(No, not that one)
2015 is off to a good start in terms of animation. I had the opportunity to see the new film by Tom Moore (of The Secret of Kells fame), and it is definitely one of the best animated movies I’ve seen in recent years. Without giving too much away, the Song of the Sea concerns two children living under the shadow of familial loss, selkies and other bits of Celtic yore, an Adventure, and adults who don’t really understand. So, with the exception of Irish folklore, the we’re pretty familiar with these ingredients in kid’s movies. But they’re used wonderfully. Here are some initial thoughts:
– First of all, I like that we have a fairy-tale inspired story which doesn’t feel the need to be revisionist or to throw in some exciting modern spin. Song approaches its traditions with a sense of wonder and reverence which is refreshing.
– The art, which falls somewhere in between, “flat storybook” and “stained glass windows” is gorgeous. There’s a lot going on within the frames, such that I sometimes found my eye being pulled in different directions within a single shot. But instead of feeling busy or crowded, it just feels rich. It’ll be worth snapping up the DVD just for the sake of taking in all the details.

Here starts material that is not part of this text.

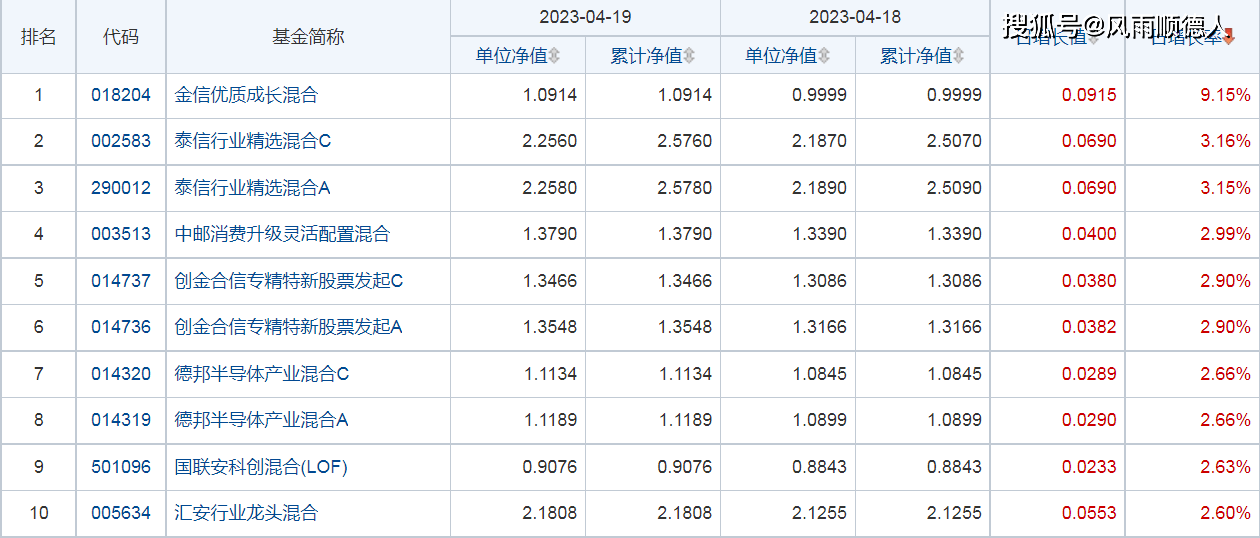Click the red sort arrow for 日增长率
Image resolution: width=1260 pixels, height=538 pixels.
click(1229, 38)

– The story is very deliberately paced, taking its time to unfold (to the point where I kinda felt the first act dragged a little bit). And the drama itself is a bit muted, which speaks to Moore’s confidence in the emotional weight of his material. It’s well placed: his almost contemplative approach is successful, in part because…
– Song is willing to confront the reality of grief, loss and longing in a very real way. It is willing to accept that these are very constant features of the human condition, and to offer no pat solutions; but it is also willing to recognize that there is a redemptive lining to these things. A lesser film would have smothered that out in sentimentality.
A second viewing, at least, is definitely in order.